## [Given data]
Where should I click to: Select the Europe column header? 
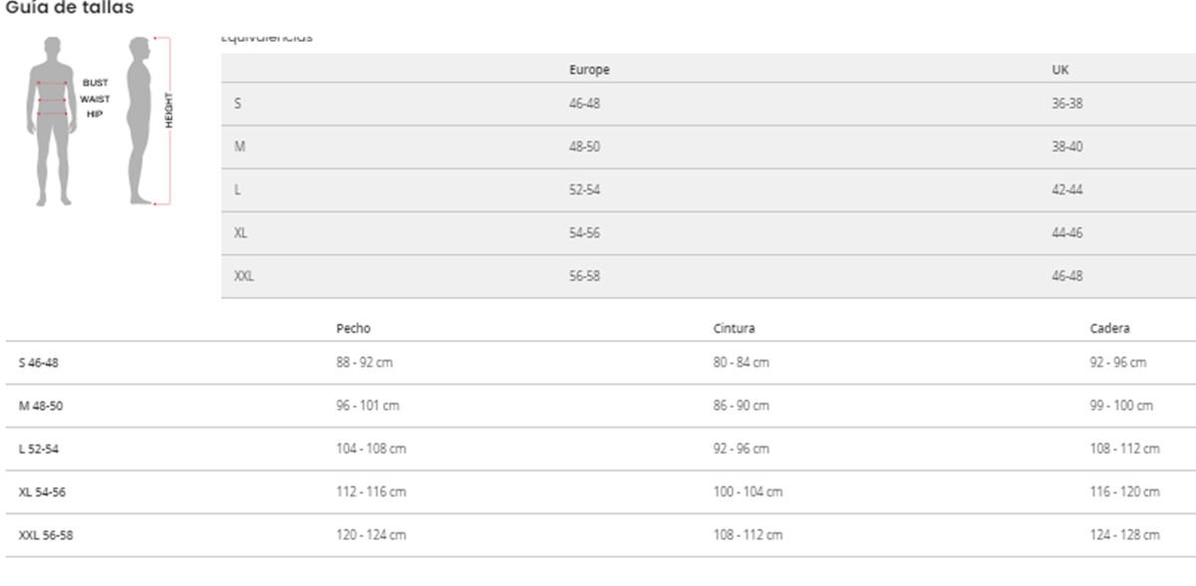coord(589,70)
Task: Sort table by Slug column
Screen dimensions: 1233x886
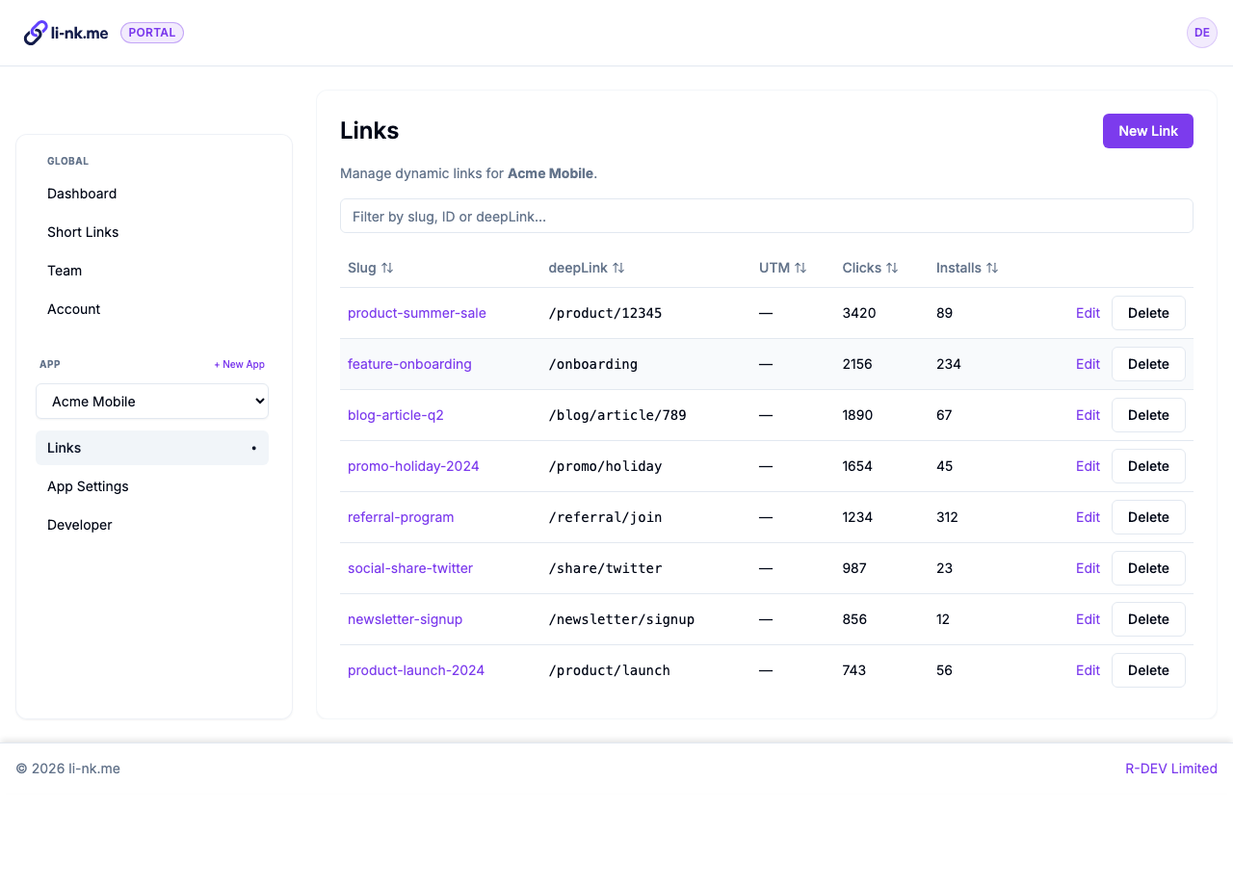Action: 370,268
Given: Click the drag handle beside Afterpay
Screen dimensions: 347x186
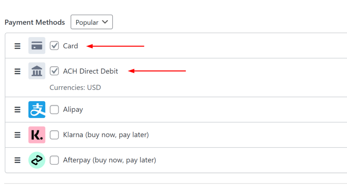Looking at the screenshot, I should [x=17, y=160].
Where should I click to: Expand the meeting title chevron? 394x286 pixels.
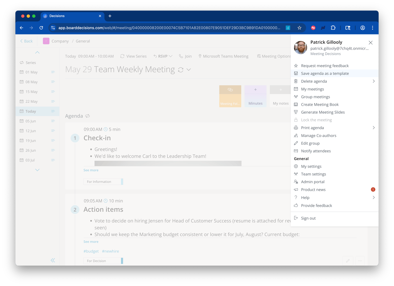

==

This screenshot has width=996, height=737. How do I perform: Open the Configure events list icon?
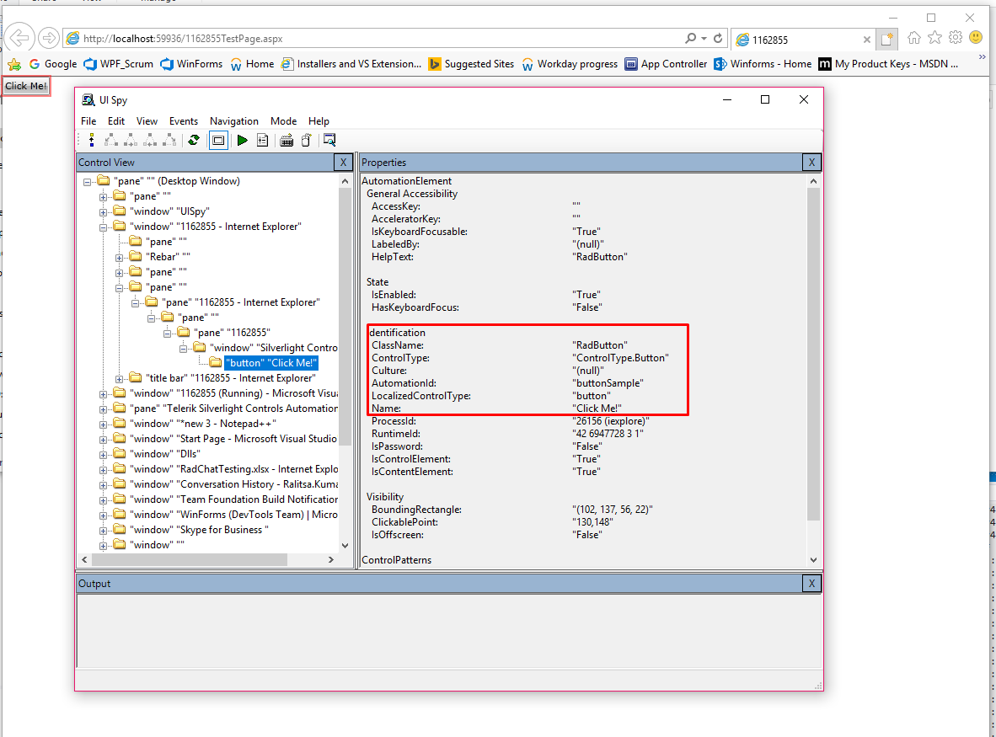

--

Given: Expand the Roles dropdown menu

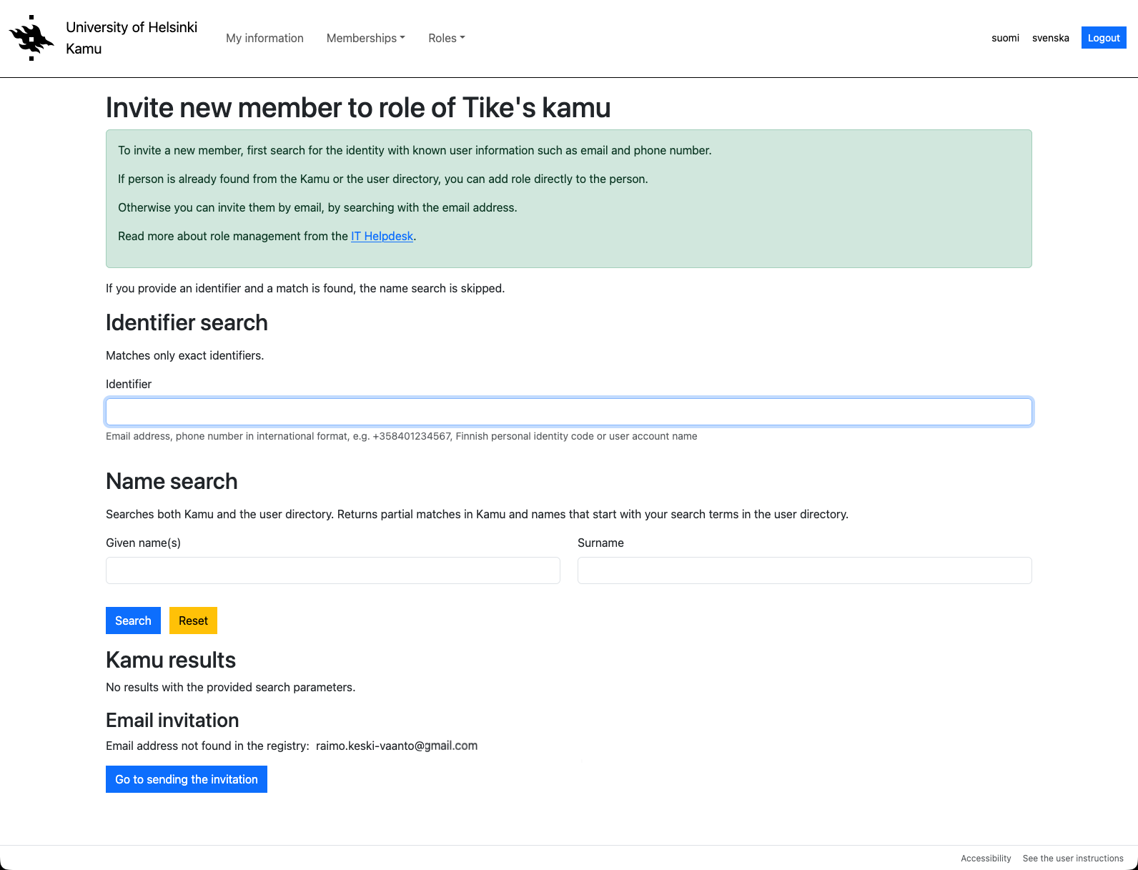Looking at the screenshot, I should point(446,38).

## [What is expected]
What you write must match the listing exactly, from the line with "Task: Sort table by Slug column" up to and including the line with "Where should I click to: Expand". Pictures stay out.

## [Exercise answer]
Task: Sort table by Slug column
Screen dimensions: 1233x886
Action: 370,268
Given: Click the drag handle beside Afterpay
Screen dimensions: 347x186
Looking at the screenshot, I should [x=17, y=160].
Where should I click to: Expand the meeting title chevron? 394x286 pixels.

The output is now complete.